**Série d'exercices**
[1] Relevez, dans l'extrait sur Albert Camus, tous les titres d'écrits de Camus (pièce, enquête, essai, récit) qui y sont cités.
[2] Recopiez, dans l'extrait sur Albert Camus, le passage qui va de « En 1934, il » jusqu'à « contre l’esprit d’orthodoxie. » inclus.

**Extrait de page**
□ □ □

Footballeur au poste de gardien de but, il fit partie de l’équipe de football du fameux Racing universitaire d’Alger (RUA). Il confia que, si sa santé le lui avait permis, il eût choisi de continuer dans le football.
En 1934, il se maria une première fois. Cela ne dura que deux années. «Expérience douloureuse» fut sa seule déclaration (C.A. Viggiani, in la Revue des lettres modernes, 1968).
Albert Camus adhéra au parti communiste entre 1935 et 1937, sans être marxiste, immunisé à jamais, par son maître Jean Grenier, contre l’esprit d’orthodoxie.
Il milite pour la libre expression politique des populations musulmanes. Camus est chargé de recruter des militants algériens et de les faire entrer dans l’organisation nationaliste, L’Etoile nord-africaine, il écrit «Des militants arabes sont devenus mes camarades dont j’admirais la tenue et la loyauté» (François Chavanes, in Albert Camus tel qu’en lui-même).
En 1936, le Parti communiste ne soutient plus les mouvements de libération des peuples colonisés.
Albert Camus, qui protesta auprès du parti communiste à la suite de la répression envers ces «militants arabes», se fit exclure du parti (1).
Il fonde le Théâtre du Travail, adaptant Gide et Malraux et écrivant avec sa troupe une pièce qui sera aussitôt interdite, la Révolte dans les Asturies qu’il remplace en 1937 par le Théâtre de l’Équipe.
Camus entre au journal Alger républicain, avec Pascal Pia qui en est le créateur, dont le ton tranche avec le silence coupable des autres quotidiens. Albert Camus prend position contre l’oppression coloniale et une tutelle qui maintient dans la misère et l’asservissement les musulmans. Il publie, dans les colonnes d’Alger républicain, devenu Soir républicain, organe du Front populaire, plus de cent articles dont son enquête Misère de la Kabylie qui aura une action retentissante.
Alger républicain dérange les autorités. Le journal est interdit. Mais cela ne suffisait pas. On s’arrangea pour que Camus ne puisse plus trouver du travail en Algérie (R. Grenier, Albert Camus, Soleil et ombre, Paris, Gallimard, 1987, p. 83).
Il publie à Alger, chez l’éditeur Charlot, son premier essai littéraire L’envers et l’endroit (1937), dans lequel il évoque sa mère et son enfance «le monde de pauvreté et de lumière» où il a vécu, puis un de ses plus beaux récits, Noces (1939) inspirée par la beauté du site de Tipaza. C’est un véritable hymne à la mer et au soleil méditerranéen.

□ □ □

**Matériel fourni**
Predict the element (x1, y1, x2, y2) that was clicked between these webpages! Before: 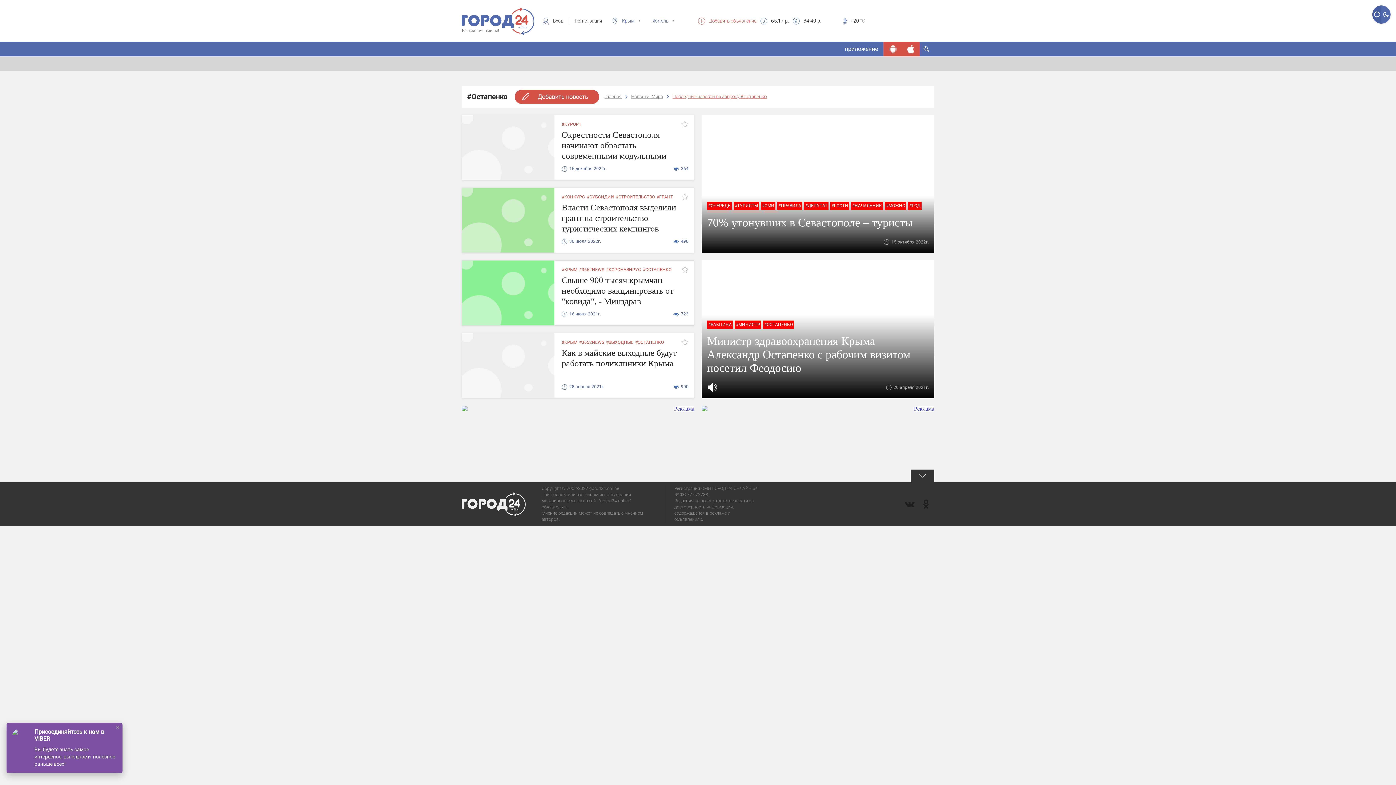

□ □ □

**Corrigé complet**
[1]
- la Révolte dans les Asturies
- Misère de la Kabylie
- L'envers et l'endroit
- Noces

[2]
En 1934, il se maria une première fois. Cela ne dura que deux années. «Expérience douloureuse» fut sa seule déclaration (C.A. Viggiani, in la Revue des lettres modernes, 1968).
Albert Camus adhéra au parti communiste entre 1935 et 1937, sans être marxiste, immunisé à jamais, par son maître Jean Grenier, contre l’esprit d’orthodoxie.